* [Set problem]
Reproduce the entries from the very beginning down to and including the line that contains "The height and width of the screenshot is (1022, 1920).".

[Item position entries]
(begin)
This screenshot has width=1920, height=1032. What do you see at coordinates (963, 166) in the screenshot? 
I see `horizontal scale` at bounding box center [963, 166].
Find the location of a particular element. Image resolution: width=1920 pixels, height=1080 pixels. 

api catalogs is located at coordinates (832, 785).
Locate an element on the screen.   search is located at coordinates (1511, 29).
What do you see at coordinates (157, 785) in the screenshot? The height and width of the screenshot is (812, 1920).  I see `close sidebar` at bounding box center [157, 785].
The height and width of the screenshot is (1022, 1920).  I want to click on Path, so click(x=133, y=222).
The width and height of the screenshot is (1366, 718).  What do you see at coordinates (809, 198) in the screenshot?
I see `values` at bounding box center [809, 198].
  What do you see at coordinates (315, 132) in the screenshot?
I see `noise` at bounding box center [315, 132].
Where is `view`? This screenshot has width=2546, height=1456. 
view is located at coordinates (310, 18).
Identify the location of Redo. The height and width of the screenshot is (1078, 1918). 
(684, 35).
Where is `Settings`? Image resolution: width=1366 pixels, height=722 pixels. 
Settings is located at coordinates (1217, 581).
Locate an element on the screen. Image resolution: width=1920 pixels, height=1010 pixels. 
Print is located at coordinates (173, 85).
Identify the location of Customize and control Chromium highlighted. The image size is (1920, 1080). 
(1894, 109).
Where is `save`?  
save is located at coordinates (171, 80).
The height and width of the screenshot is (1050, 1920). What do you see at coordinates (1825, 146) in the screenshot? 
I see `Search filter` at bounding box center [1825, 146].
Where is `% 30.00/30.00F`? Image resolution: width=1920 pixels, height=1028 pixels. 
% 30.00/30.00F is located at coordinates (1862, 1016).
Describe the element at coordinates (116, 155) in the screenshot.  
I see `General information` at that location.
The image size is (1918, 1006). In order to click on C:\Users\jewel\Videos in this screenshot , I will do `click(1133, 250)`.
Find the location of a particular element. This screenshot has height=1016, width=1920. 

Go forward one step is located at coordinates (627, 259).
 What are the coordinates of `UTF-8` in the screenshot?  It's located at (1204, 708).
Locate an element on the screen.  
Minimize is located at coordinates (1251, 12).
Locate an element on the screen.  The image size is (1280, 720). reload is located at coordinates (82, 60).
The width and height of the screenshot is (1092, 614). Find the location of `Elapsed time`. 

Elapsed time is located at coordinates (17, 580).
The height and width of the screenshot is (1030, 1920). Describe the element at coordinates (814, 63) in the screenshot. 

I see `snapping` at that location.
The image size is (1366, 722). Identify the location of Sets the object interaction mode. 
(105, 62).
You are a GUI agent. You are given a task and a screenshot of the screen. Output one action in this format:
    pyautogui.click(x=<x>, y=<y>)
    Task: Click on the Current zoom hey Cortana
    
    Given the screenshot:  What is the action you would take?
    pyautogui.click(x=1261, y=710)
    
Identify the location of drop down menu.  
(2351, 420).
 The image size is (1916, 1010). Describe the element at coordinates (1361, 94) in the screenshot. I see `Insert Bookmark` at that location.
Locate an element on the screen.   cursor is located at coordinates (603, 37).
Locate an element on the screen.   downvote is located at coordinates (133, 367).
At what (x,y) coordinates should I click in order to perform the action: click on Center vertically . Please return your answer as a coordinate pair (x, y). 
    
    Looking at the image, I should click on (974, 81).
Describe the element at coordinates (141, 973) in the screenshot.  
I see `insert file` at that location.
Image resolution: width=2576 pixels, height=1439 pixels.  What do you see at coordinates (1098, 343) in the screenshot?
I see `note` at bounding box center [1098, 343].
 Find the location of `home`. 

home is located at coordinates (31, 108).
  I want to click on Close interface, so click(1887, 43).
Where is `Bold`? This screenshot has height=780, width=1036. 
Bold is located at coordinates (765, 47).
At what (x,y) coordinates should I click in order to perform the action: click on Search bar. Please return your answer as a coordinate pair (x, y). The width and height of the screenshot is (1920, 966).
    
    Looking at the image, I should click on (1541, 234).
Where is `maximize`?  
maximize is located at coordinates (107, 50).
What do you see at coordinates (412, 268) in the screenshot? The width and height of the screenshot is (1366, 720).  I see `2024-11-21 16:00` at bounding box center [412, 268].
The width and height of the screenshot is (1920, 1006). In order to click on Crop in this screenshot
(end)
* [Full answer]
This screenshot has width=1920, height=1032. What do you see at coordinates (963, 166) in the screenshot? 
I see `horizontal scale` at bounding box center [963, 166].
Find the location of a particular element. Image resolution: width=1920 pixels, height=1080 pixels. 

api catalogs is located at coordinates (832, 785).
Locate an element on the screen.   search is located at coordinates (1511, 29).
What do you see at coordinates (157, 785) in the screenshot? The height and width of the screenshot is (812, 1920).  I see `close sidebar` at bounding box center [157, 785].
The height and width of the screenshot is (1022, 1920).  I want to click on Path, so click(x=133, y=222).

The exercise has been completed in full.